(Stored entries)
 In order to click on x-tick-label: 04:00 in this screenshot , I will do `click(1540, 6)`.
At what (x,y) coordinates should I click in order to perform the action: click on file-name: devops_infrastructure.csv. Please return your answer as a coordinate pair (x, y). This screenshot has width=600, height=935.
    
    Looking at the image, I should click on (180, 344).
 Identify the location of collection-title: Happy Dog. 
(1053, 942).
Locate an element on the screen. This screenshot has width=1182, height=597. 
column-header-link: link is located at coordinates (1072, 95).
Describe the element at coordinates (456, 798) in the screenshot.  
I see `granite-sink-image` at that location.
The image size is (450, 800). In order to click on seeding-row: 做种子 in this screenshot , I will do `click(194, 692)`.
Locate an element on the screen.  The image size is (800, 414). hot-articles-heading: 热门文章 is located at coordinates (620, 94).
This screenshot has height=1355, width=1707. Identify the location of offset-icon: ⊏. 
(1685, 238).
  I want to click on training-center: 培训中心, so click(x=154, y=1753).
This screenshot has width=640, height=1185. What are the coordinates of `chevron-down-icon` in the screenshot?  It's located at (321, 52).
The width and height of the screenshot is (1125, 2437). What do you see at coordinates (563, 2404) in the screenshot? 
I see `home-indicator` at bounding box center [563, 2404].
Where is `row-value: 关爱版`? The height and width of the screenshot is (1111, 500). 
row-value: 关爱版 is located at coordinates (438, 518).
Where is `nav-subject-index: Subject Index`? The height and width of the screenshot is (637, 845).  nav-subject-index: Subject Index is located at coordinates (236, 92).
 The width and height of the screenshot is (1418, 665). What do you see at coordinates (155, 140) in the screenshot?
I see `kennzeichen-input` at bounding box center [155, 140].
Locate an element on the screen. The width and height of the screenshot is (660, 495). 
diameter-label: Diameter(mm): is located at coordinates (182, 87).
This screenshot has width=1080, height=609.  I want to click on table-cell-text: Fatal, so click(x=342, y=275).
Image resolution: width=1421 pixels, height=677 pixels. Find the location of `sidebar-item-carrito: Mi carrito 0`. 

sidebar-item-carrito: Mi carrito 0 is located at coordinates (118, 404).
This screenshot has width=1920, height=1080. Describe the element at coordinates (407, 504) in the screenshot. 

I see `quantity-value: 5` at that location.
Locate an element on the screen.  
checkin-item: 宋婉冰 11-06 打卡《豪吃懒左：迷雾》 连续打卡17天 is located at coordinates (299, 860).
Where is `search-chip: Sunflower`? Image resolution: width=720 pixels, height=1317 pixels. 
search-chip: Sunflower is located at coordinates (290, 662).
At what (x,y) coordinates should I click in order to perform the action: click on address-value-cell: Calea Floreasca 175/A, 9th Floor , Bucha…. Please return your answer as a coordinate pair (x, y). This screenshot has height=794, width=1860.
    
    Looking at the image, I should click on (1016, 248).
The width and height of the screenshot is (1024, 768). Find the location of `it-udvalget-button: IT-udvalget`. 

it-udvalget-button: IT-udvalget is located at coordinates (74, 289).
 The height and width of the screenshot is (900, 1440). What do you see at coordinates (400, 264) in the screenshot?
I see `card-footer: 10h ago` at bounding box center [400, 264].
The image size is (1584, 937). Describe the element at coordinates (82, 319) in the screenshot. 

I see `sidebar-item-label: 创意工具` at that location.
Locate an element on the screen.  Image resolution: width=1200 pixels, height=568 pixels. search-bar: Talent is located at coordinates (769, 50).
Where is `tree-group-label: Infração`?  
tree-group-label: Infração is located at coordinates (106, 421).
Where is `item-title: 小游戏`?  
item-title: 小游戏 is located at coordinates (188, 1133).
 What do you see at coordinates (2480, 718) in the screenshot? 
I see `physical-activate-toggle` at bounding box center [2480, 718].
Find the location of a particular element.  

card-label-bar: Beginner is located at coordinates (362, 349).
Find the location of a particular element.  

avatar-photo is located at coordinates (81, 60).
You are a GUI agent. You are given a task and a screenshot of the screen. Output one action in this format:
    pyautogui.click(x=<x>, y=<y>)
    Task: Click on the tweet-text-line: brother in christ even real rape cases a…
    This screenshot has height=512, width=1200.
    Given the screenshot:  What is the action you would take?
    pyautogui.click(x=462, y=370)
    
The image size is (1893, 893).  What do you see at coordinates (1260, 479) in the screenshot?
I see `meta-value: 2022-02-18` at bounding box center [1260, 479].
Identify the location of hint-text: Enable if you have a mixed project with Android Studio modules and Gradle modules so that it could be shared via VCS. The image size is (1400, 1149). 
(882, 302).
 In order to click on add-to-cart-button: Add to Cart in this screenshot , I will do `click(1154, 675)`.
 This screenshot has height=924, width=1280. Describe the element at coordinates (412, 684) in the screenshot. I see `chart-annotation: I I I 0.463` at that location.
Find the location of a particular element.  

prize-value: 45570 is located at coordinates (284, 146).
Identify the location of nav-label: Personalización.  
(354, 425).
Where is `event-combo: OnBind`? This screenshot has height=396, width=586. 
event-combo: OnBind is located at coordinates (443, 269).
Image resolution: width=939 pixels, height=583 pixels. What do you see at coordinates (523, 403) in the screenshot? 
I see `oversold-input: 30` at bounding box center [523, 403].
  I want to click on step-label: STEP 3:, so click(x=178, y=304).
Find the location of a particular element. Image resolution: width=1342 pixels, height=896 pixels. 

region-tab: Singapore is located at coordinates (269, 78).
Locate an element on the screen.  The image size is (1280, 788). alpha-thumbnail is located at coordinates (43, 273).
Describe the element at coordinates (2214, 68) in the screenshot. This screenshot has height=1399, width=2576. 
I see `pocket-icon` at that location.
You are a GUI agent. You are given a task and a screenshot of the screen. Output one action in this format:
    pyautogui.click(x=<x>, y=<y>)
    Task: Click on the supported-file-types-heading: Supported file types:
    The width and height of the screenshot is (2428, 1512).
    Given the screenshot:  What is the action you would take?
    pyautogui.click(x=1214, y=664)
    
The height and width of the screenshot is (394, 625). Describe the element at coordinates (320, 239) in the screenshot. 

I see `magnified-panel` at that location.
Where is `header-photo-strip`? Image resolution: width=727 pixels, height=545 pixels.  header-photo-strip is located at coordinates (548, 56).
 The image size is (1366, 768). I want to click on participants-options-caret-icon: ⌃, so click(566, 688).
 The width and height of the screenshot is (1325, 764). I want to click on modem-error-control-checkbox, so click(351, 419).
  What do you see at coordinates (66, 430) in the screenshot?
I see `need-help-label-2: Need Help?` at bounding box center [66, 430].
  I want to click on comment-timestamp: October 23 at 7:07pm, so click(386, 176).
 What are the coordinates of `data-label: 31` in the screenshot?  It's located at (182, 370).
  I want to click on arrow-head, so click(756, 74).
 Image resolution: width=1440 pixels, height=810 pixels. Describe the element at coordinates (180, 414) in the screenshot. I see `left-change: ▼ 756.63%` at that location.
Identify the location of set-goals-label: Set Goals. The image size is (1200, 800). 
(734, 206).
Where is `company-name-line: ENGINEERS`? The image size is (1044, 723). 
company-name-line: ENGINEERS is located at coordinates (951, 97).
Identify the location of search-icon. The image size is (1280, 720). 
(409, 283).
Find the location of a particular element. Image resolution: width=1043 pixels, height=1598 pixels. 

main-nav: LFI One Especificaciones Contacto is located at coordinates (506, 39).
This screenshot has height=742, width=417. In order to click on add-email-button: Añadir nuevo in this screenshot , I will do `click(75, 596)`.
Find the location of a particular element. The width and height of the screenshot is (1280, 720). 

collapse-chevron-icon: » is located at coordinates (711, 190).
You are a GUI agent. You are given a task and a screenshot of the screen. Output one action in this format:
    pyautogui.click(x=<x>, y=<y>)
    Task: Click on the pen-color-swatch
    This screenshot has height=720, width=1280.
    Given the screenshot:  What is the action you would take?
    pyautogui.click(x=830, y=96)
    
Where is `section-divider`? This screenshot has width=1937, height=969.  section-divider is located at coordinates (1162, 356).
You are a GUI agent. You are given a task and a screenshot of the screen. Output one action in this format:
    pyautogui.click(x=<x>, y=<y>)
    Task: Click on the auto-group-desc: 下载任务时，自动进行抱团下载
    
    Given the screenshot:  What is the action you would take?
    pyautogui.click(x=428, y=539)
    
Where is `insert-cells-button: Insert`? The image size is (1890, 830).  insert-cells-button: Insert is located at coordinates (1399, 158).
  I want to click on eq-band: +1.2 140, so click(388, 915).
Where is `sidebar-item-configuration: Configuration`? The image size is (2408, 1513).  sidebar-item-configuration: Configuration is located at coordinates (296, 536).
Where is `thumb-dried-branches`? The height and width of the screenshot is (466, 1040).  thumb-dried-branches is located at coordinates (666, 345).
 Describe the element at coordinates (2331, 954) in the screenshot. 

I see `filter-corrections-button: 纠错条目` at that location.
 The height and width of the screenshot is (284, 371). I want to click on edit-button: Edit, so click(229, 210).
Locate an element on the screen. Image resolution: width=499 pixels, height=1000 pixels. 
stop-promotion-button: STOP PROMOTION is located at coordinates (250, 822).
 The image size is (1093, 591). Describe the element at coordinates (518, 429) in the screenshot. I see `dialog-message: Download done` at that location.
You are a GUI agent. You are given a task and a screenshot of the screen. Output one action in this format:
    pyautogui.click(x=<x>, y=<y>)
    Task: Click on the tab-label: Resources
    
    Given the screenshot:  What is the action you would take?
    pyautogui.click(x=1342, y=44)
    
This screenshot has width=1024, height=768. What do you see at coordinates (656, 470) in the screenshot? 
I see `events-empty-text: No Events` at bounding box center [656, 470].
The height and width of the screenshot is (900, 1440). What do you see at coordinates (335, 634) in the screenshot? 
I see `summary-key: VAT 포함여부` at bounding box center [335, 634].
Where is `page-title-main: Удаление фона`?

Task.
Lay out the lines of the data above as a JSON list of strings, one string per line with blank lines omitted, covering only the lines between the one containing "This screenshot has width=640, height=1185." and the one containing "row-value: 关爱版 is", both inclusive.

Response to the exercise.
[
  "This screenshot has width=640, height=1185. What are the coordinates of `chevron-down-icon` in the screenshot?  It's located at (321, 52).",
  "The width and height of the screenshot is (1125, 2437). What do you see at coordinates (563, 2404) in the screenshot? ",
  "I see `home-indicator` at bounding box center [563, 2404].",
  "Where is `row-value: 关爱版`? The height and width of the screenshot is (1111, 500). ",
  "row-value: 关爱版 is located at coordinates (438, 518)."
]